**Assignment**
Look down the entries below and report how many lines hold the string "sidebar"; write nothing else.

BEGIN

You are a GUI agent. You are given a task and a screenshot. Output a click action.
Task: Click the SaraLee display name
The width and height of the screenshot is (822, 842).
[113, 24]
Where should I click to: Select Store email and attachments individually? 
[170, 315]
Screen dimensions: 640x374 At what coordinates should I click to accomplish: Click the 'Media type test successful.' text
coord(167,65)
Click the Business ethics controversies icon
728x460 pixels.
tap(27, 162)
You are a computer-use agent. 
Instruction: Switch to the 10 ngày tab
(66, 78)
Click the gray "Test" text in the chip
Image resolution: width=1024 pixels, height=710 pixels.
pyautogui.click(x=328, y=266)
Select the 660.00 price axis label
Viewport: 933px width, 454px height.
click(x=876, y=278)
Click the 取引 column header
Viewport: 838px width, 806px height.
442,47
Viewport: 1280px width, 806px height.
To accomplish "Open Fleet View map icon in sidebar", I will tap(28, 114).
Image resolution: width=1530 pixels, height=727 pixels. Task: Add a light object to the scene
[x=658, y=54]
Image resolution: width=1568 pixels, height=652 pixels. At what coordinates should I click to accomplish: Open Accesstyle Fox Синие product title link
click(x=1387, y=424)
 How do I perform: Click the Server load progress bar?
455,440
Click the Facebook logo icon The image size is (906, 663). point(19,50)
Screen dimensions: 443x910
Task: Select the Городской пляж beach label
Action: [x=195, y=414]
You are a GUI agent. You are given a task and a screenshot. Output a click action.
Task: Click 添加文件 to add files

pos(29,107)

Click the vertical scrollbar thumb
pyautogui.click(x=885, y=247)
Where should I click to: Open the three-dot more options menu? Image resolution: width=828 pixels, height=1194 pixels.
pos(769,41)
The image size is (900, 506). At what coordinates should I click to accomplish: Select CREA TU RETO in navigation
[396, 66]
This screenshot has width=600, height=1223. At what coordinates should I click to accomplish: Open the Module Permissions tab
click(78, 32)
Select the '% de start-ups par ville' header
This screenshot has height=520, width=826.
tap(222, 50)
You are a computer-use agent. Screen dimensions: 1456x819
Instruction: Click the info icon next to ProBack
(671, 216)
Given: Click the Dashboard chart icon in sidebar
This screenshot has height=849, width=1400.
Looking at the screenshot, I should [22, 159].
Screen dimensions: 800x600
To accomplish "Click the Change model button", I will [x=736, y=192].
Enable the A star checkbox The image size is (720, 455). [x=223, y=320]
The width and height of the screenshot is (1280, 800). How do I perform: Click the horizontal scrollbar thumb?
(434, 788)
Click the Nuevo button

END

**Result of this exercise**
2